> _TASK OBJECTIVE_
Below are the entries to work from; restate word for word the portion that opens with the line containing "[Youtube] (25, 2503)" and closes with the line containing "où nous trouver ? (151, 2244)", keeping both.

> _INPUT FOR THIS TASK_
------------------------------------------------------------

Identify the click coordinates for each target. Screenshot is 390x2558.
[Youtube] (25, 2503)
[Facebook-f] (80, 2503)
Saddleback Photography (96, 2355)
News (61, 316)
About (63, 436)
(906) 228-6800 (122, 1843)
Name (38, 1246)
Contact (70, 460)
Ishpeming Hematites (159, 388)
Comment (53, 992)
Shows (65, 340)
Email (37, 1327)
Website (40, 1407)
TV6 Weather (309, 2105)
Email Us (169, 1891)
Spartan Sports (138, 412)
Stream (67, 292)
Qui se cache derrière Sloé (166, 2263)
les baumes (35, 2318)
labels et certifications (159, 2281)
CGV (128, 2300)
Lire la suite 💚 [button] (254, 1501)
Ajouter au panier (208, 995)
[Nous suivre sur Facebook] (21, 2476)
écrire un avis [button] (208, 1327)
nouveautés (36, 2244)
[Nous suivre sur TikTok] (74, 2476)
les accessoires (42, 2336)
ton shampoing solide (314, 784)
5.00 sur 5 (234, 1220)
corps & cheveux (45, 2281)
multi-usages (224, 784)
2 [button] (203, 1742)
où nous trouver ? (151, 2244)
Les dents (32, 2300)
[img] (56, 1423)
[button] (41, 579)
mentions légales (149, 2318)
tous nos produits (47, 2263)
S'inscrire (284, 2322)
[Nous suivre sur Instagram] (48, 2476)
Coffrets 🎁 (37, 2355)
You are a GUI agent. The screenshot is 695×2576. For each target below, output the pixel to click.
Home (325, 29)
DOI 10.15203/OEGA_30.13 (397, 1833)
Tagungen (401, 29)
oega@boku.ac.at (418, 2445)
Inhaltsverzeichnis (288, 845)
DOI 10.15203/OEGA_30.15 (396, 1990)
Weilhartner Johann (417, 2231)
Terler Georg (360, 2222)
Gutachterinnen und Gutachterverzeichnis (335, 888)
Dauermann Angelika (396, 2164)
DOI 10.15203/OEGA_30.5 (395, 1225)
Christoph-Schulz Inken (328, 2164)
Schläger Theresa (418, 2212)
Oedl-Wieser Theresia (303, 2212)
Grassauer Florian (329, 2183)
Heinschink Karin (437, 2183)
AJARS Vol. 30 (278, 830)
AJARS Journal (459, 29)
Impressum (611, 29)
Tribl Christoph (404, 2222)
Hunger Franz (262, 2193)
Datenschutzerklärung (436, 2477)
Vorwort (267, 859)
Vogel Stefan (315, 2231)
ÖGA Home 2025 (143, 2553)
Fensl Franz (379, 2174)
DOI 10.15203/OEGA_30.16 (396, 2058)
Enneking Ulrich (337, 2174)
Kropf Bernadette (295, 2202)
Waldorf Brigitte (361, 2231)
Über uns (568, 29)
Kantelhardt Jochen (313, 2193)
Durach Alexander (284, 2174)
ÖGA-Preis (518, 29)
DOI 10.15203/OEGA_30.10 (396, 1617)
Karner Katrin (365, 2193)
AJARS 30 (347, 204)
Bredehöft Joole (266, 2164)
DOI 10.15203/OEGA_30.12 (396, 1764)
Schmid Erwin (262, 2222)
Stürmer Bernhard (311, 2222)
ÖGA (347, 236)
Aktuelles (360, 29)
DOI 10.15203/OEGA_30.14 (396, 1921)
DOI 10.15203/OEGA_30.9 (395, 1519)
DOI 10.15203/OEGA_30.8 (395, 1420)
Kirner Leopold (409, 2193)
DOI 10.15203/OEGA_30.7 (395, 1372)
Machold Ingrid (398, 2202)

------------------------------------------------------------

> _ANSWER FOR THE TASK_
[Youtube] (25, 2503)
[Facebook-f] (80, 2503)
Saddleback Photography (96, 2355)
News (61, 316)
About (63, 436)
(906) 228-6800 (122, 1843)
Name (38, 1246)
Contact (70, 460)
Ishpeming Hematites (159, 388)
Comment (53, 992)
Shows (65, 340)
Email (37, 1327)
Website (40, 1407)
TV6 Weather (309, 2105)
Email Us (169, 1891)
Spartan Sports (138, 412)
Stream (67, 292)
Qui se cache derrière Sloé (166, 2263)
les baumes (35, 2318)
labels et certifications (159, 2281)
CGV (128, 2300)
Lire la suite 💚 [button] (254, 1501)
Ajouter au panier (208, 995)
[Nous suivre sur Facebook] (21, 2476)
écrire un avis [button] (208, 1327)
nouveautés (36, 2244)
[Nous suivre sur TikTok] (74, 2476)
les accessoires (42, 2336)
ton shampoing solide (314, 784)
5.00 sur 5 (234, 1220)
corps & cheveux (45, 2281)
multi-usages (224, 784)
2 [button] (203, 1742)
où nous trouver ? (151, 2244)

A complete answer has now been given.